Evaluation of Genetic Diversity in Wild Rhynchosia capitata through Morphomatric and Biochemical Character Collected from District Dir Lower
Research Article
Evaluation of Genetic Diversity in Wild Rhynchosia capitata through Morphomatric and Biochemical Character Collected from District Dir Lower
Shahid Iqbal1, Arshad Khan, Ali Hazrat1*, Gul Rahim, Mohammad Ihsan1, Umar Zad Gul1, Maryam Bibi1, Khadija Bibi1 and Muhammad Mukhtiar2
1Department of Botany, University of Malakand, Chakdara, Dir (Lower)-18800, Khyber Pakhtunkhwa, Pakistan; 2Department of Pharmacy University of Poonch Rawalakot, Azad Kashmir, Pakistan.
Abstract | The present research work was carried out on 36 genotypes based on morphological and biochemical characterization collected from different regions of District Dir Lower. A total of 12 morphological parameters were recorded, of which 3 of them were qualitative characters: leaf colors, seed coat color, and seed shape. For quantitative trait, the maximum coefficient of variance (0.95%) was found in petiole length, biomass per plant (0.49%), and pod per plant (0.41%), whereas the minimum coefficient of variance showed by leaf width (0.25%), followed by leaf length (0.27%) and internode length (0.29%). Coefficient correlation analysis was computed for all the quantitative traits, where a positive correlation was recorded for plant height (0.37), leaf length (0.18), and seed per plant (0.127). Biomass per plant shows a positive correlation with leaf length (0.118), leaf width (0.27), and seed per plant (0.22) whereas a negative correlation was found in petiole length (-0.044), plant height (-0.002), pod length (-0.59) and pod per plant (-0.99). Principal component analysis (PCA) based on 9 quantitative traits showed significant divergence among the 36 genotypes of R. capitata. It was determined that the 4principal component with an Eigenvalue of above 0.99 accounted for 61.4% of the total variation, where the 1st PC shows a total variation of 19%, the 2nd PC showed 34.87%, 3rd PC had 49.38% while the 4th PC showing a total variation of 61.4%. Based on cluster analysis all the genotypes were divided into 2 main lineages and further subdivided into 6 clusters where the genotypes A1 and A9 were found the most diverse and were found at the extreme of the Dendrogram. For total seed, storage proteins all the genotypes were subjected to SDS-PAGE analysis using 12.5% acrylamide gel, where a total of 14 polymorphic bands were observed. In Band 1 the highest degree of variation (0.83%), followed by Band 2 and Band 3 with a value of 0.75% variation, whereas the lowest (0.17%) was found in Band 12, followed by Band 14 with a value of 0.25% respectively. Based on two-way cluster analysis all the genotypes were divided into 2 main groups and further subdivided into 6 groups where the genotypes RC01 and RC16 were found the most variant genotypes and were placed at the extreme of the cluster Dendogram. The entire bands loci show polymorphism, report addressing genetic variability in Rhynchosia capitata.

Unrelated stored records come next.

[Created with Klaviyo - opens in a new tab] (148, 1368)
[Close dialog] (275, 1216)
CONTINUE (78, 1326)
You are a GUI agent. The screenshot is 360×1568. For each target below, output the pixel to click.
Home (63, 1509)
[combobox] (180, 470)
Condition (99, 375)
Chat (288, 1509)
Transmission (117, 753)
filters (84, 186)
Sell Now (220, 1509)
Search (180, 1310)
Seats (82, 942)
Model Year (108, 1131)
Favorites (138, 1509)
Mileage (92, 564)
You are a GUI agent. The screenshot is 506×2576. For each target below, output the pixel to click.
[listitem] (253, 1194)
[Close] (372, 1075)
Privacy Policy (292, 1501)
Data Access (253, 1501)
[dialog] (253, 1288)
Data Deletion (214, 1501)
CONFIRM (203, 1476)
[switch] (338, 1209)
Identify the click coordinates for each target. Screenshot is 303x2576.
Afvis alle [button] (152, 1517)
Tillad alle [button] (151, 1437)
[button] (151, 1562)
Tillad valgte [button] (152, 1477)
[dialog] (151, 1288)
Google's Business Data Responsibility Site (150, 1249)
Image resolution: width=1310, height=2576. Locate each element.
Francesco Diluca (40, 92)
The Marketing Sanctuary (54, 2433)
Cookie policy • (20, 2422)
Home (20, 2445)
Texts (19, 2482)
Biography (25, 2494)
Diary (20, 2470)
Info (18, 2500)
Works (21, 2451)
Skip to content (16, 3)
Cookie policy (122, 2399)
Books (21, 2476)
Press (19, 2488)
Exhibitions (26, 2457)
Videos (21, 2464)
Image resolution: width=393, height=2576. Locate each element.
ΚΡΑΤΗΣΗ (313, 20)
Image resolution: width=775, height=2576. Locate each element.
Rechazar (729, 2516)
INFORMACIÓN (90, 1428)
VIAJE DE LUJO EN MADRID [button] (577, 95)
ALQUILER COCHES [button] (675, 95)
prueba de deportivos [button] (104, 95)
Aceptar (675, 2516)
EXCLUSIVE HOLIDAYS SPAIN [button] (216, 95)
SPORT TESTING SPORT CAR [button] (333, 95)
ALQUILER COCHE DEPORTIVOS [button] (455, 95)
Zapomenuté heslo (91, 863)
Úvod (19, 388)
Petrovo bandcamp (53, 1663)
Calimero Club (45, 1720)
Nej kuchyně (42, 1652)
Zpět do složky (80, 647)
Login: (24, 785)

Received | November 02, 2023; Accepted | January 10, 2024; Published | February 15, 2024
*Correspondence | Ali Hazrat, Department of Botany, University of Malakand, Chakdara, Dir (Lower)-18800, Khyber Pakhtunkhwa, Pakistan; Email: [email protected], [email protected]
Citation | Iqbal, S., A. Khan, A. Hazrat, G. Rahim, M. Ihsan, U.Z. Gul, M. Bibi, K. Bibi and M. Mukhtiar. 2024. Evaluation of genetic diversity in wild Rhynchosia capitata through morphomatric and biochemical character collected from district Dir Lower. Sarhad Journal of Agriculture, 40(1): 213-220.
DOI | https://dx.doi.org/10.17582/journal.sja/2024/40.1.213.220
Keywords | Morphology, Cluster analysis, PCA, Correlation
Copyright: 2024 by the authors. Licensee ResearchersLinks Ltd, England, UK.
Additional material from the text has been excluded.